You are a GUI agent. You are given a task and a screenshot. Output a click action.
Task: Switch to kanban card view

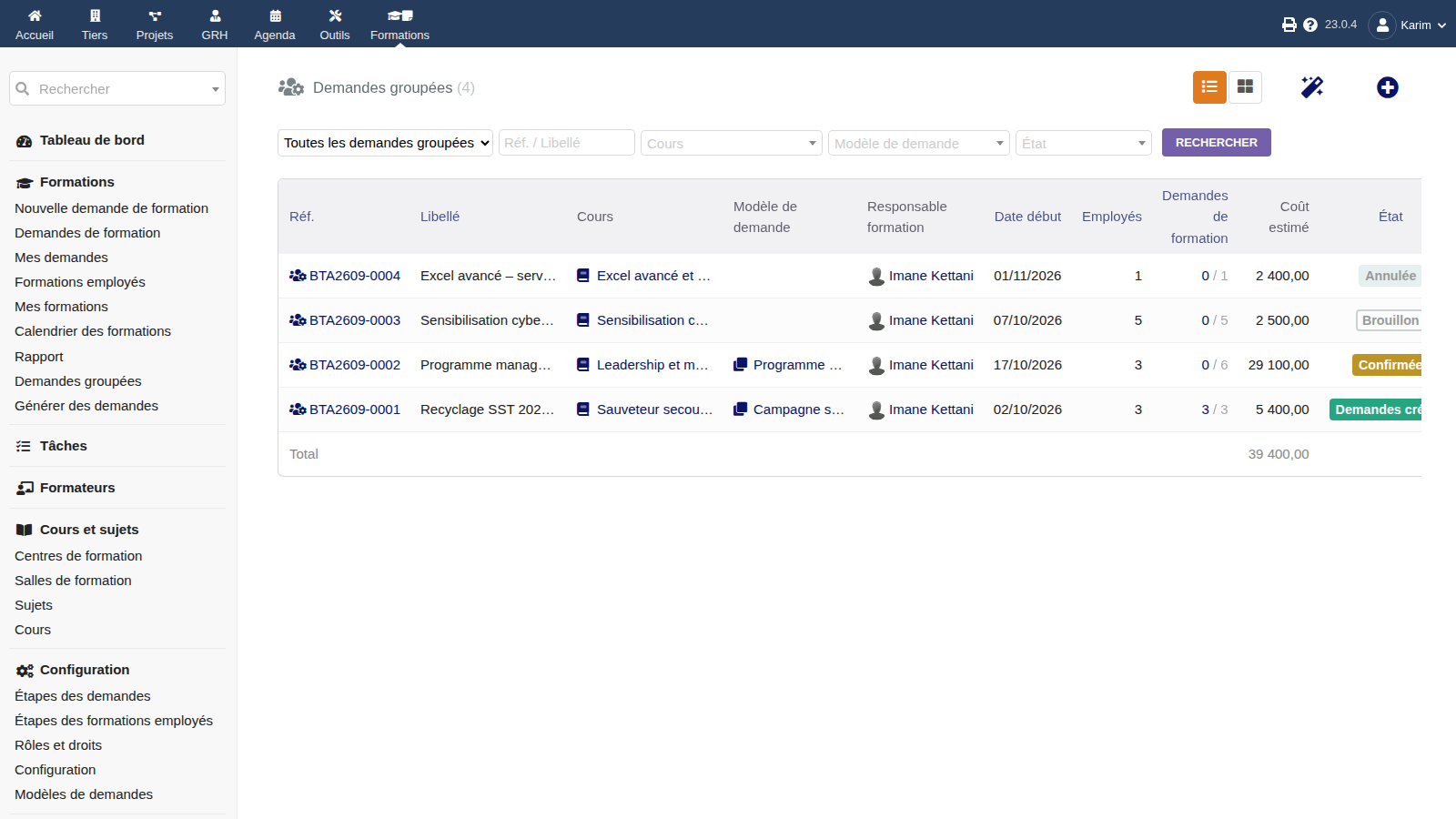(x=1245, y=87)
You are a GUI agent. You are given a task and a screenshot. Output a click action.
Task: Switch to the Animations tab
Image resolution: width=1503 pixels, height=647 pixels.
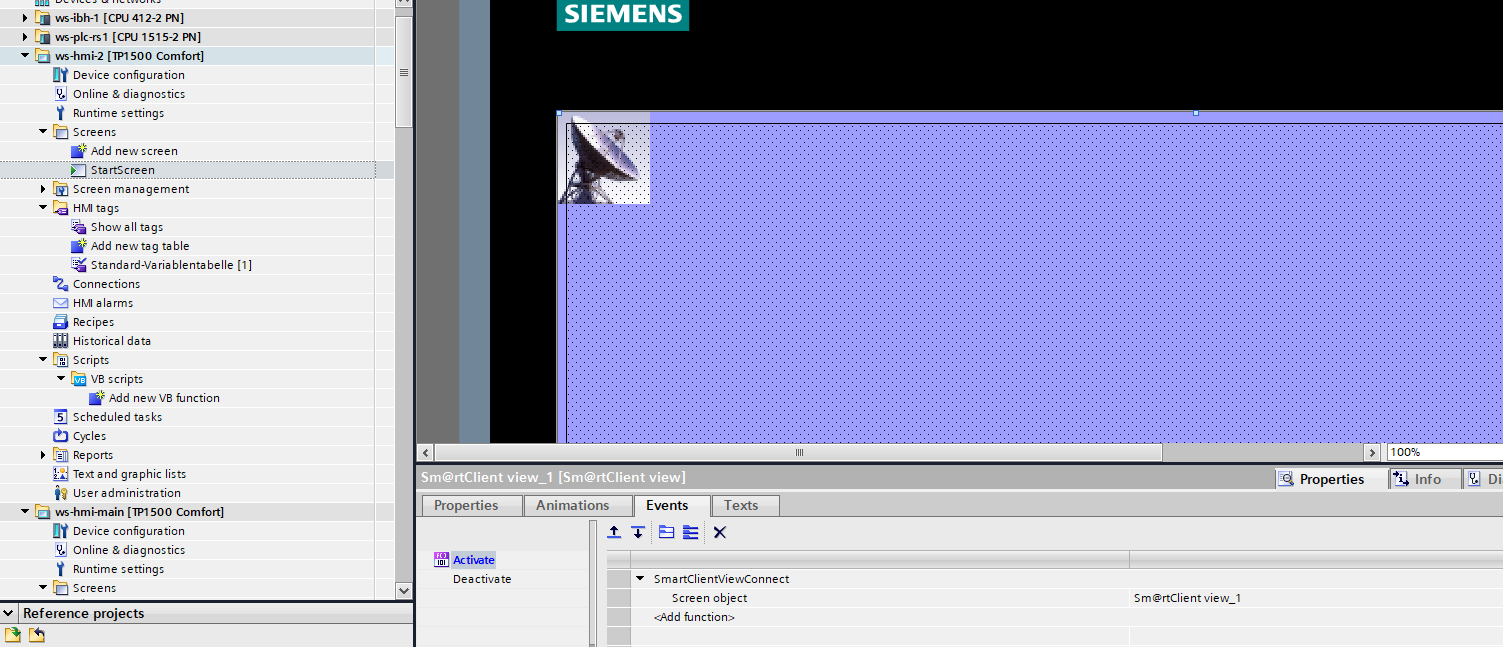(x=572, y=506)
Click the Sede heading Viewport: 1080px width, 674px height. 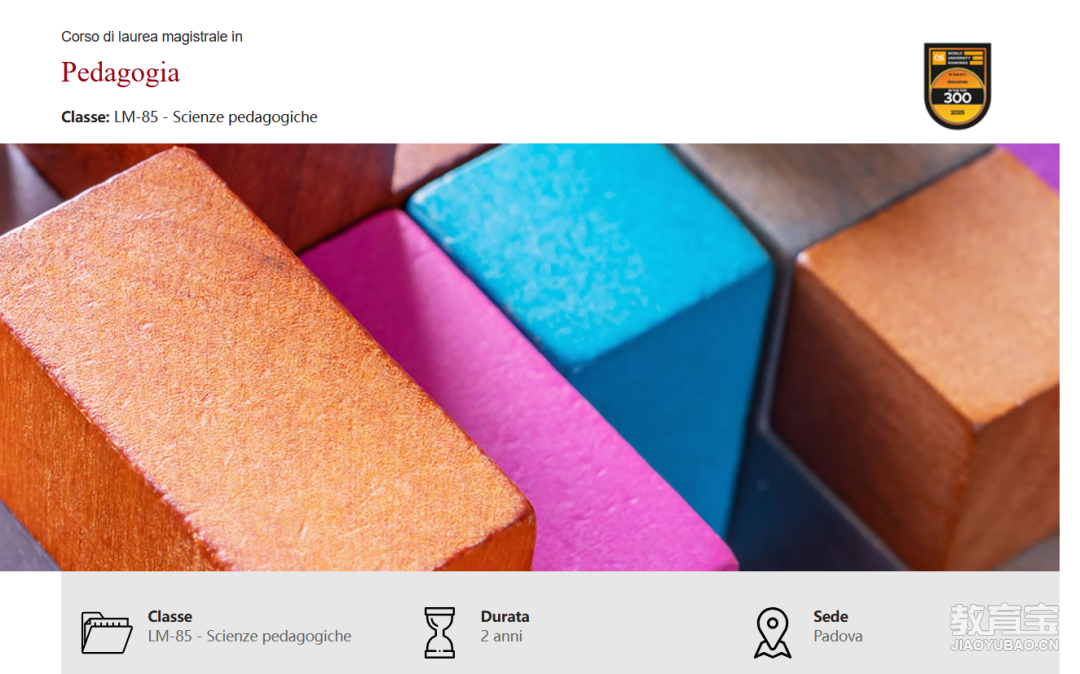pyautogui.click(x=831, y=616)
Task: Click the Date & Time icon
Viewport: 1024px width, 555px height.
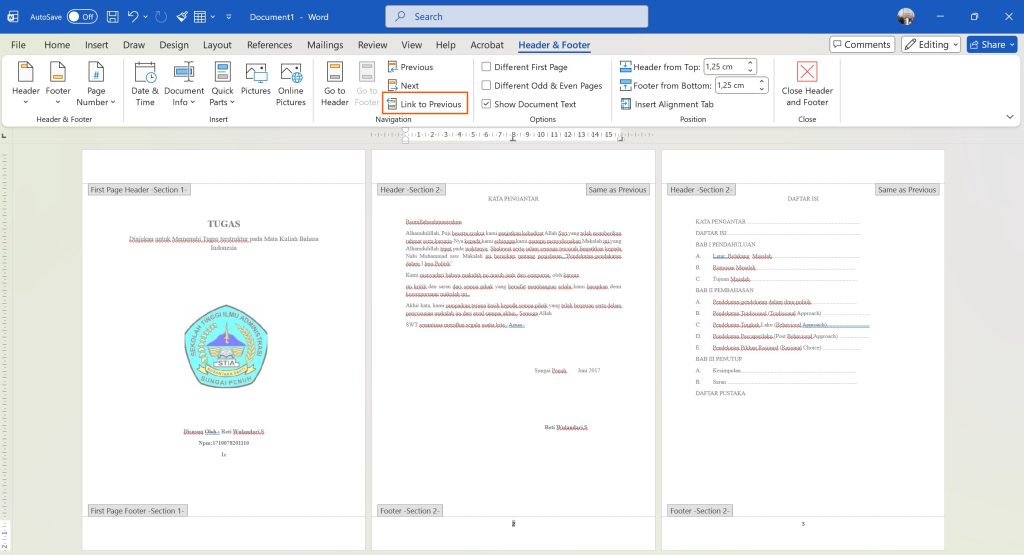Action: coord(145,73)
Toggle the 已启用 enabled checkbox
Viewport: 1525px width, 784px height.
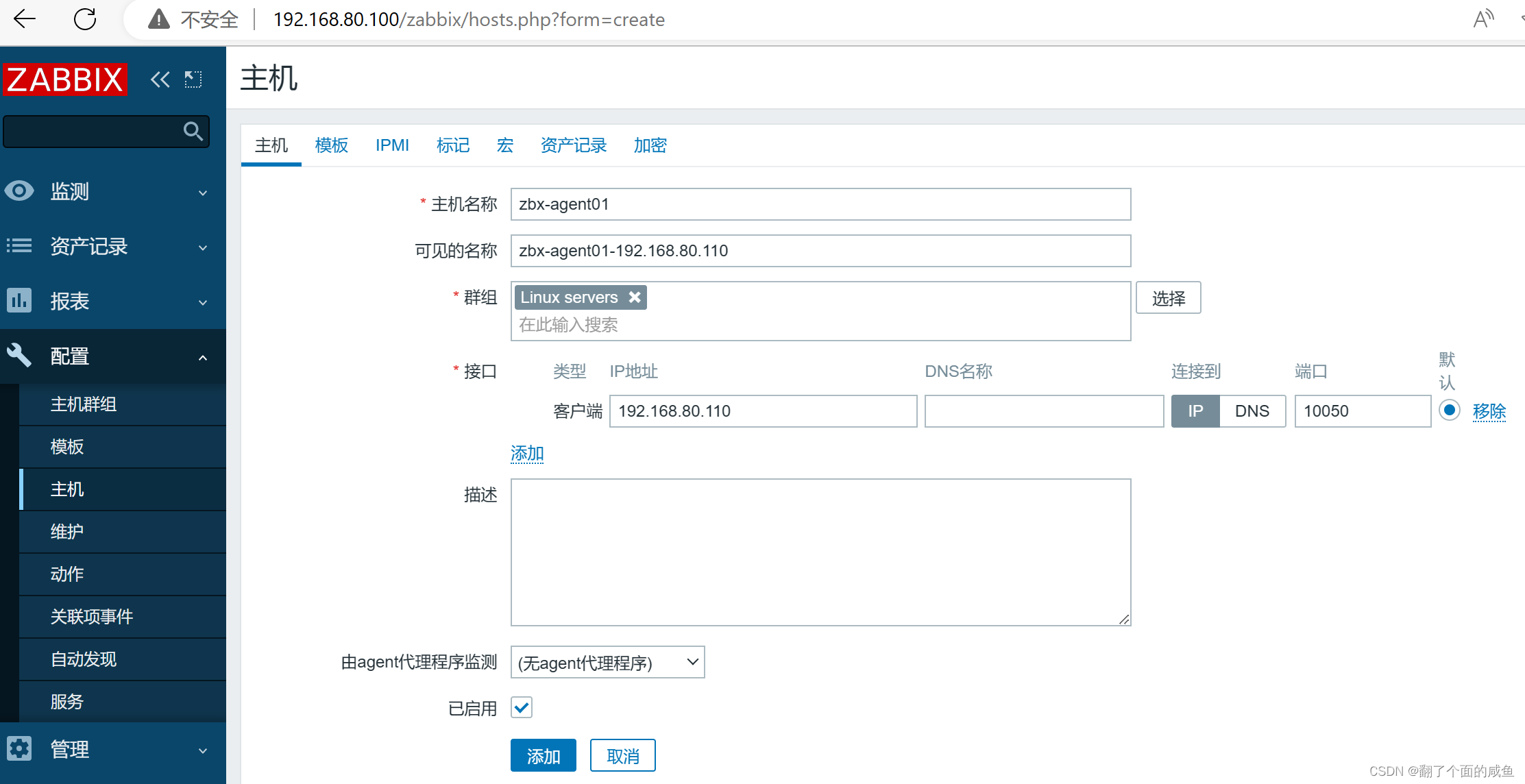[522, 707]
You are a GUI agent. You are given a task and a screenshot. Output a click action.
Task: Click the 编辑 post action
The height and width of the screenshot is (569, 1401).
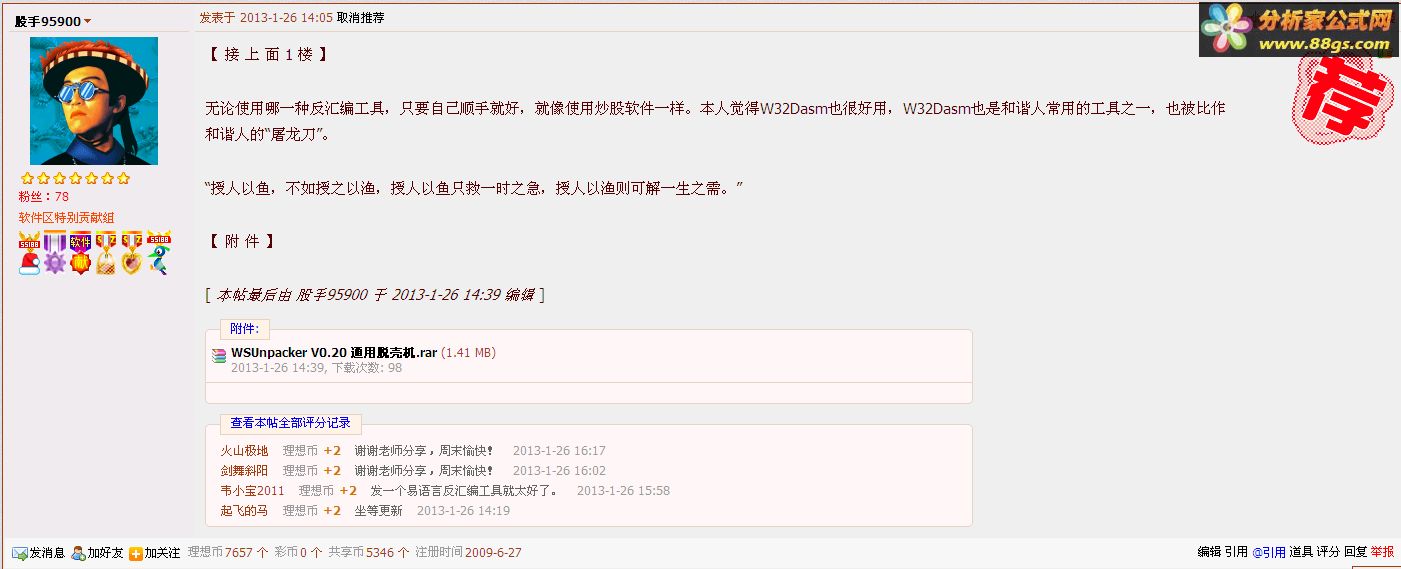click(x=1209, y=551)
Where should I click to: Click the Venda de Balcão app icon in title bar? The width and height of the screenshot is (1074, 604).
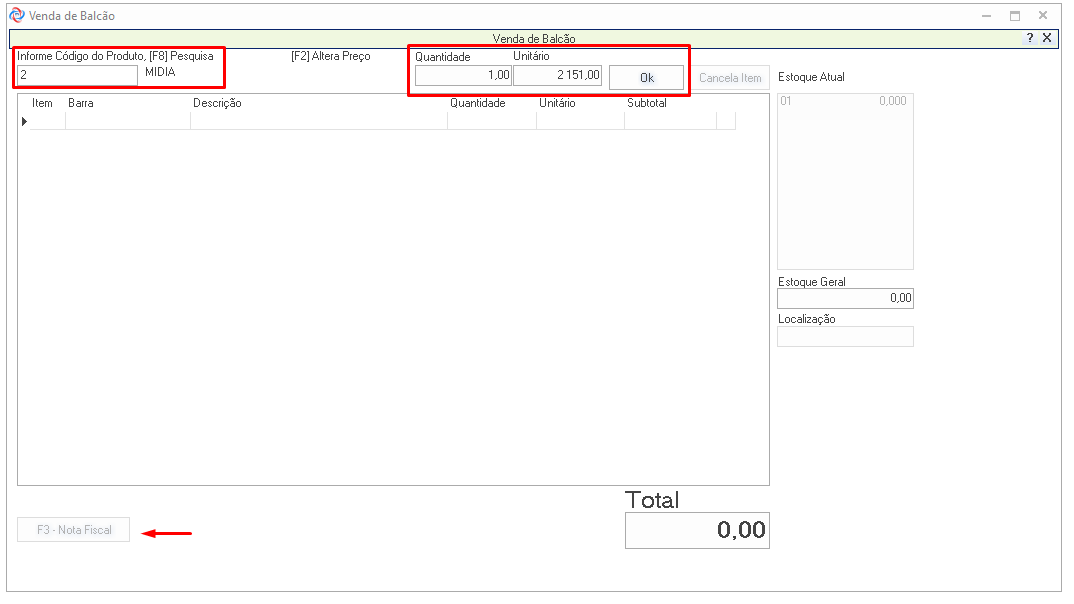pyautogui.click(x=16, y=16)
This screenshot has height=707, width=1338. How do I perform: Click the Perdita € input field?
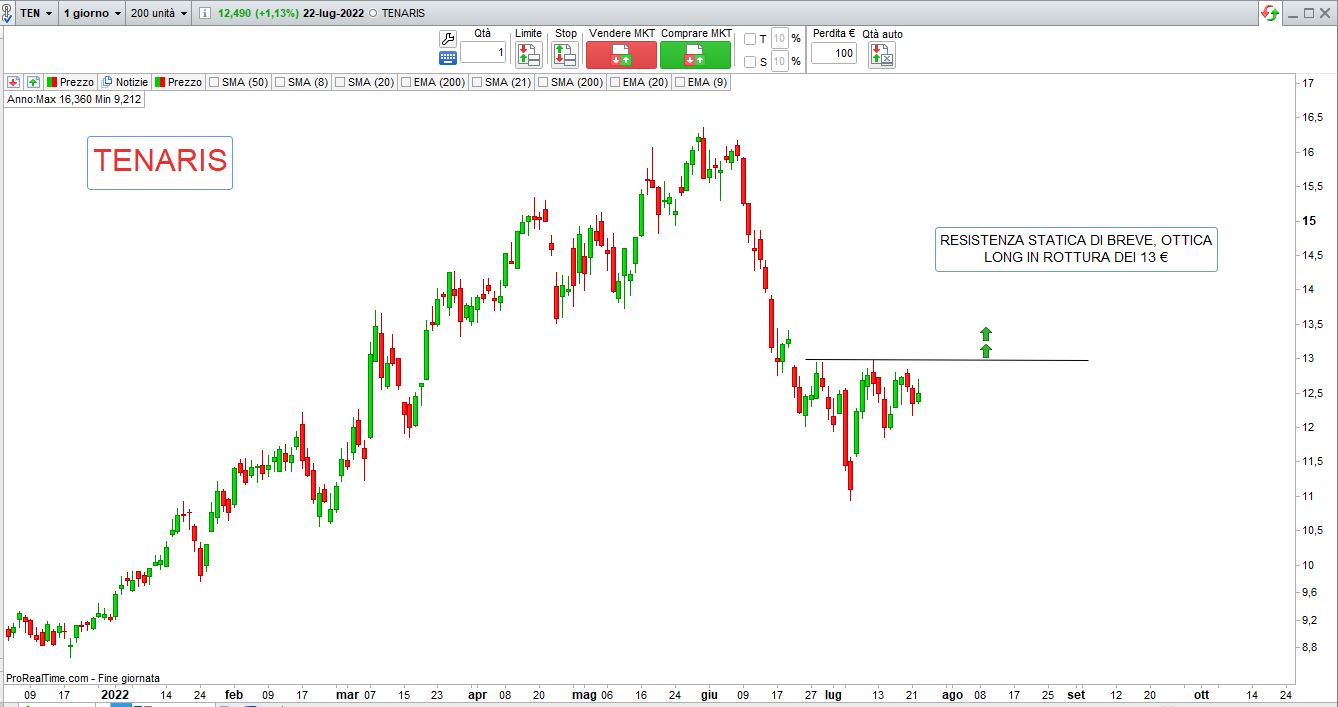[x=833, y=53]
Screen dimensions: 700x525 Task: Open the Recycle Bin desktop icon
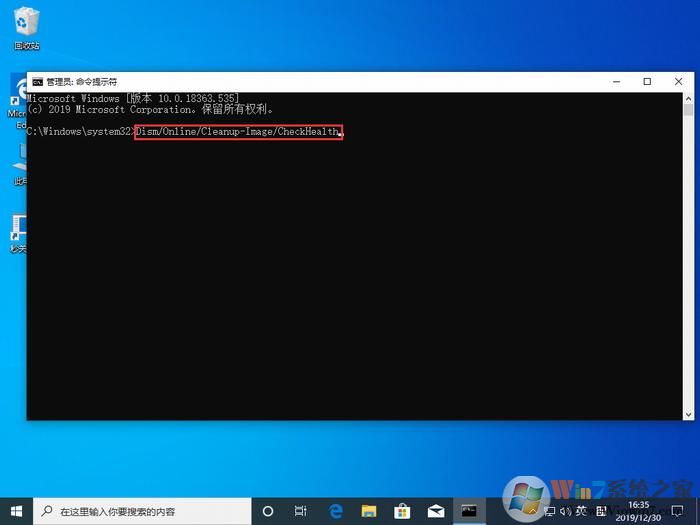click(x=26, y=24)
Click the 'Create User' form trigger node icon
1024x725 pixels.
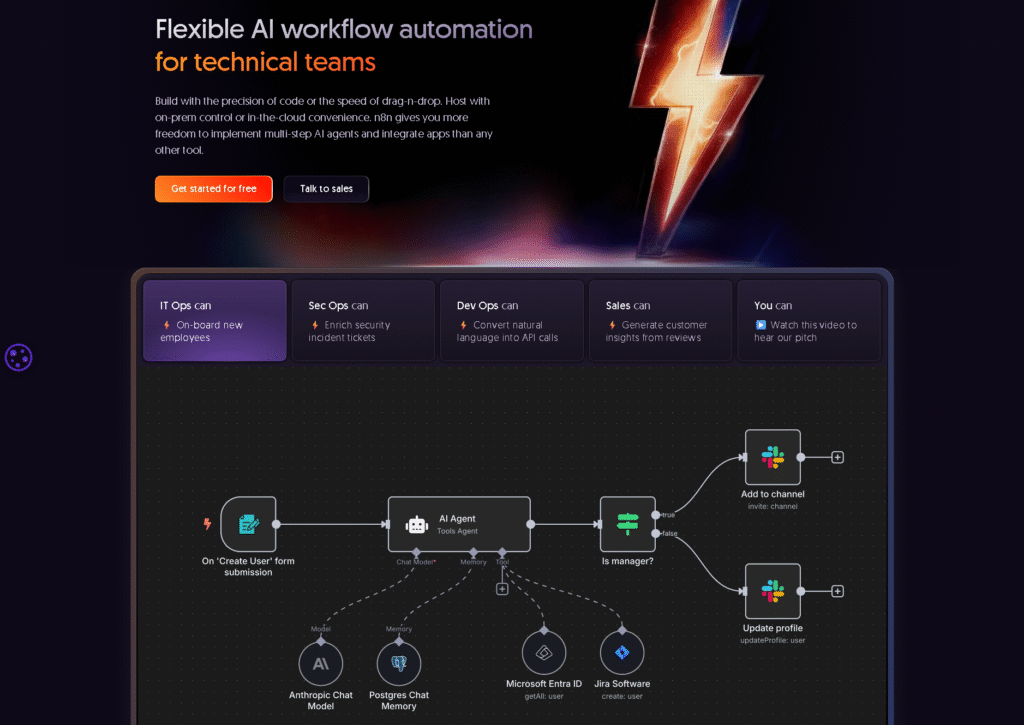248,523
========
• **EXERCISE DIRECTIONS**:
Can you copy out the entries word for word, from the line containing "Toggle the 已启用 enabled checkbox" through the end of the entries, with both ends included and the pictures left out?

• **WRITTEN ANSWER**:
Toggle the 已启用 enabled checkbox
Viewport: 1525px width, 784px height.
[522, 707]
You are a GUI agent. You are given a task and a screenshot. Output a click action.
Task: Click the 编辑 post action
The height and width of the screenshot is (569, 1401).
click(x=1209, y=551)
Where should I click to: Click the Venda de Balcão app icon in title bar? The width and height of the screenshot is (1074, 604).
pyautogui.click(x=16, y=16)
This screenshot has height=707, width=1338. How do I perform: Click the Perdita € input field?
[x=833, y=53]
Screen dimensions: 700x525 Task: Open the Recycle Bin desktop icon
click(x=26, y=24)
Click the 'Create User' form trigger node icon
1024x725 pixels.
248,523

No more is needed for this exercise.